Welding is a commonly used method of joining metals together in various industries such as construction, automotive, aerospace, and shipbuilding. However, during the welding process, various defects can occur during the process that could compromise the quality and structural integrity of the weld. These defects can range from porosity (air pockets within the weld), weld spatter (excessive weld material on the surface), arc-strikes (improper weld placement), to defective cross-sectional profiles (the weld does not have the correct shape).

Detecting and repairing weld defects can be a time-consuming and costly process, especially when done manually. This project aims to address the above problem by developing an AI algorithm that can detect weld defects in real-time based on camera images of the weld and cross-sectional profiles captured using a 2D laser scanner. By automating the process of detecting weld defects, the project could save manufacturers time and money by enabling them to quickly identify and address defects during the welding process. This would improve the overall quality and strength of the weld, reducing the risk of product failures, safety hazards, and costly repairs.

Furthermore, the developed solution could help to improve the efficiency of the manufacturing process by reducing the need for manual inspection and enabling real-time detection and correction of defects. This could ultimately lead to increased productivity and cost savings for manufacturers.

The project goals

The ultimate objective of this project is to develop an AI algorithm that can accurately detect weld defects in order to improve the quality and safety of welded components. 

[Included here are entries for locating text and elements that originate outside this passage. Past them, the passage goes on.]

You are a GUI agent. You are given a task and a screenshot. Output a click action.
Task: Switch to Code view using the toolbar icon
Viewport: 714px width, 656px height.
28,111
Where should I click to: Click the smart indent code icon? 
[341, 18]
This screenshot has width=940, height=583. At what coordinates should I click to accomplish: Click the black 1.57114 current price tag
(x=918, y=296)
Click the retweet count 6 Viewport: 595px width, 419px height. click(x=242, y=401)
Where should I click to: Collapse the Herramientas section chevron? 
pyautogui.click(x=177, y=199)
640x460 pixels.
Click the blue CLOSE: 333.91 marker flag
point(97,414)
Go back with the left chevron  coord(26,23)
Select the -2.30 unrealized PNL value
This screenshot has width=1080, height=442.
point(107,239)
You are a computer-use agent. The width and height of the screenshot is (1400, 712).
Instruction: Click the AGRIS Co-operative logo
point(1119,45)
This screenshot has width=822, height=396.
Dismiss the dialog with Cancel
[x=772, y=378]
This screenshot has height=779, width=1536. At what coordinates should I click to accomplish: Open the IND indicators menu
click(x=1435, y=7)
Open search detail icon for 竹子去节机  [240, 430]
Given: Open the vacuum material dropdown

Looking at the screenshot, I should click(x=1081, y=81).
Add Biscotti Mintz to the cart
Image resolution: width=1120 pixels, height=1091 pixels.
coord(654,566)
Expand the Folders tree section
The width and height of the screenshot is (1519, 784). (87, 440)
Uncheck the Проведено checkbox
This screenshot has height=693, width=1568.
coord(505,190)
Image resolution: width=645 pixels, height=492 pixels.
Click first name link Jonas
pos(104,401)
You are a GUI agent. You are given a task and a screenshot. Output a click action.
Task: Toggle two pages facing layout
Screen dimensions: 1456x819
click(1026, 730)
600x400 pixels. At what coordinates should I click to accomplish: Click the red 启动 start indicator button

The main goals of this Omdena-Reachbots Challenge are:

  • Develop an AI algorithm that can accurately detect different types of weld defects, including porosity, weld spatter, arc strikes, and defective cross-sectional profiles.
  • Integrate the algorithm with camera images of the weld and cross-sectional profiles captured using a 2D laser scanner.
  • Train the algorithm on a large dataset of weld defects to ensure that it can accurately identify defects in a variety of welding scenarios and conditions.
  • Optimize the algorithm to minimize false positives and false negatives, ensuring that it can accurately identify defects while avoiding unnecessary rejections or repairs.
  • Test the algorithm on a range of real-world welding scenarios to validate its effectiveness and performance.

Why join? The uniqueness of Omdena AI Innovation Challenges

A collaborative experience you never had in your working life! For the next eight weeks, you will not only build AI solutions to make a real-world impact but also go through an entire data science project lifecycle. This covers problem scoping, data collection, and preparation, as well as modeling for deployment.

And the best part is that you will join a global and collaborative team of changemakers. Omdena AI Challenges are not a competition or hackathon but a real-world project that will take your experience of what is possible through collaboration to a new level.

Find more information on how an Omdena project works

First Omdena Project?

Join the Omdena community to make a real-world impact and develop your career

Build a global network and get mentoring support

Earn money through paid gigs and access many more opportunities



Your Benefits

Address a significant real-world problem with your skills

Get hired at top companies by building your Omdena project portfolio (via certificates, references, etc.)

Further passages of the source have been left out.